SEC("kprobe/vfs_read")
int trace_read_entry(struct pt_regs *ctx) {
    u64 pid_tgid = bpf_get_current_pid_tgid();
    u64 ts = bpf_ktime_get_ns();
    
    bpf_map_update_elem(&start_times, &pid_tgid, &ts, BPF_ANY);
    return 0;
}
 
SEC("kretprobe/vfs_read")
int trace_read_return(struct pt_regs *ctx) {
    u64 pid_tgid = bpf_get_current_pid_tgid();
    u64 *start_ts = bpf_map_lookup_elem(&start_times, &pid_tgid);
    
    if (start_ts) {
        u64 duration_ns = bpf_ktime_get_ns() - *start_ts;
        u64 duration_us = duration_ns / 1000;
        
        // Only log slow reads (> 1ms)
        if (duration_us > 1000) {
            bpf_printk("slow vfs_read: %llu us
", duration_us);
        }
        
        bpf_map_delete_elem(&start_times, &pid_tgid);
    }
    
    return 0;
}

Finding Kprobeable Functions

# List all available kprobe points
cat /sys/kernel/debug/tracing/available_filter_functions | head -20

# Search for specific functions
cat /sys/kernel/debug/tracing/available_filter_functions | grep vfs_

# Check if a function exists in current kernel
grep -w "do_sys_openat2" /proc/kallsyms

Kprobe Limitations:

Not all functions are kprobeable (inlined functions, some critical paths)
Function signatures can change between kernel versions
Arguments are accessed via architecture-specific register conventions
Small overhead (~100ns) per probe hit

Production Kprobe Caution

Avoid kprobing hot paths in production unless necessary. Kprobes introduce overhead per invocation. Tracing vfs_read on a busy file server generates millions of probe hits per second. Use filtering (by PID, cgroup, etc.) to reduce overhead, and prefer tracepoints when available.

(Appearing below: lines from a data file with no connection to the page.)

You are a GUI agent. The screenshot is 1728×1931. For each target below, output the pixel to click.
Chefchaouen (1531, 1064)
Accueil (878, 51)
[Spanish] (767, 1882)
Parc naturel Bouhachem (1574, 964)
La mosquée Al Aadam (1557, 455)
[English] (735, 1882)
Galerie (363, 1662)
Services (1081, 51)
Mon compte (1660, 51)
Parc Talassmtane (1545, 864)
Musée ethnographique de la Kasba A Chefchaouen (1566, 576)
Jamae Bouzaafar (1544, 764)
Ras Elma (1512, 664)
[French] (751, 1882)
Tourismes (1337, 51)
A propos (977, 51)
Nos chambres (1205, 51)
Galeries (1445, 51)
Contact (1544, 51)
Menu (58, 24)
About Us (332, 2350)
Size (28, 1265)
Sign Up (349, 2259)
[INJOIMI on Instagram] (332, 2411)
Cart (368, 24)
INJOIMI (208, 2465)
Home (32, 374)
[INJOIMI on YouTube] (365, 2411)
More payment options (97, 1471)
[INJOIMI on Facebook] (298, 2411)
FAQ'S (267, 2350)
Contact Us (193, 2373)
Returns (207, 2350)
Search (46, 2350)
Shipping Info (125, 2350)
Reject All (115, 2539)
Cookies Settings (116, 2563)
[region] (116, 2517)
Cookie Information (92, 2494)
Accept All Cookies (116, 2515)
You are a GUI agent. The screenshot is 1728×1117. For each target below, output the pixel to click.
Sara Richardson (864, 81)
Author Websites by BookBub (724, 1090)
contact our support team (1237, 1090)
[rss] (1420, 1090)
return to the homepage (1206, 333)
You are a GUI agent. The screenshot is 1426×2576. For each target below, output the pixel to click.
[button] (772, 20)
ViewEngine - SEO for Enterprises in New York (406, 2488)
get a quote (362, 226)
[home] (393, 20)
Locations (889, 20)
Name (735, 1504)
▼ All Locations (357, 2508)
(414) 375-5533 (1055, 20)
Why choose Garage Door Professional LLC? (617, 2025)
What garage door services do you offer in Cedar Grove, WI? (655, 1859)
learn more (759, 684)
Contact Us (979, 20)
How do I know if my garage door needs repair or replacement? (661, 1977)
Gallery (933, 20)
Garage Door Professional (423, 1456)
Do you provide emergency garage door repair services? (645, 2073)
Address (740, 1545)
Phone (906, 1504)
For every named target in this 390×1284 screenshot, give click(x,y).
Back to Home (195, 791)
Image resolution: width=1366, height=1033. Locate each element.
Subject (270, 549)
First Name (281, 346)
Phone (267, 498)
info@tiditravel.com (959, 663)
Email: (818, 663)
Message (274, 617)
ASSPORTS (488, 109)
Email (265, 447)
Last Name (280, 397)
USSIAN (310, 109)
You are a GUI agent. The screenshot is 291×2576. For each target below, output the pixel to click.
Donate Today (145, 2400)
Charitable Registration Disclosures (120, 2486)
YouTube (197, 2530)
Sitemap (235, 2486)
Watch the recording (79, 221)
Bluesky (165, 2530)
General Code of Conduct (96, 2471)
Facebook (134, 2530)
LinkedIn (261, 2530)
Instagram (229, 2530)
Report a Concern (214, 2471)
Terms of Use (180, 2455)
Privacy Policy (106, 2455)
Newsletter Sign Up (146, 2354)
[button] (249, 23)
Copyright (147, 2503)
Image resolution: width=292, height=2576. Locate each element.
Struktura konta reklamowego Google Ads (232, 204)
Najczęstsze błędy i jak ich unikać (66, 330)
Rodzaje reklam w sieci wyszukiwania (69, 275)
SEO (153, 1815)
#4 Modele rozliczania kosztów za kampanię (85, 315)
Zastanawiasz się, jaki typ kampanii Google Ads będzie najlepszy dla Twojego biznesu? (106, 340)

Tracepoints: Stable Kernel Instrumentation

Tracepoints are static instrumentation points compiled into the kernel. Unlike kprobes, which are dynamic, tracepoints are:

Stable: The kernel maintains tracepoint APIs across versions
Documented: Tracepoint arguments are well-defined
Lower overhead: No breakpoint/trap mechanism needed when not active
Structured data: Arguments are typed and named

The kernel contains ~1000+ tracepoints covering syscalls, scheduler, memory, networking, block I/O, and more.

Tracepoint Examples
1
2
3
4
5
6
7
8
9
10
11
12
13
14
15
16
17
18
19
20
21
22
23
24
25
# List all available tracepoints
cat /sys/kernel/debug/tracing/available_events
 
# View tracepoint format (shows available fields)
cat /sys/kernel/debug/tracing/events/syscalls/sys_enter_openat/format
 
# Example output:
# name: sys_enter_openat
# ID: 614
# format:
#     field:long __syscall_nr;    offset:8;   size:8; signed:0;
#     field:int dfd;              offset:16;  size:8; signed:0;
#     field:const char * filename;offset:24;  size:8; signed:0;
#     field:int flags;            offset:32;  size:8; signed:0;
#     field:umode_t mode;         offset:40;  size:8; signed:0;
 
# Key tracepoint categories:
# syscalls/sys_enter_*  - System call entry
# syscalls/sys_exit_*   - System call exit  
# sched/*               - Scheduler events
# block/*               - Block I/O
# net/*                 - Networking
# irq/*                 - Interrupts
# timer/*               - Timer events
# kmem/*                - Memory allocation

Key Tracepoint Categories for SRE/DevOps

•syscalls/sys_enter_, sys_exit_ — Every system call, with arguments and return values. Foundation for security monitoring and syscall analysis.
•sched/sched_switch, sched_wakeup — CPU scheduling events. Essential for latency analysis and understanding contention.
•block/block_rq_issue, block_rq_complete — Block I/O operations. Track disk latency, throughput, and I/O patterns.
•net/netif_receive_skb, net_dev_xmit — Network packet events. Analyze network throughput and drops.
•kmem/kmalloc, kfree — Memory allocation events. Debug memory leaks and allocation patterns.
•tcp/tcp_retransmit_skb — TCP retransmits. Critical for network reliability analysis.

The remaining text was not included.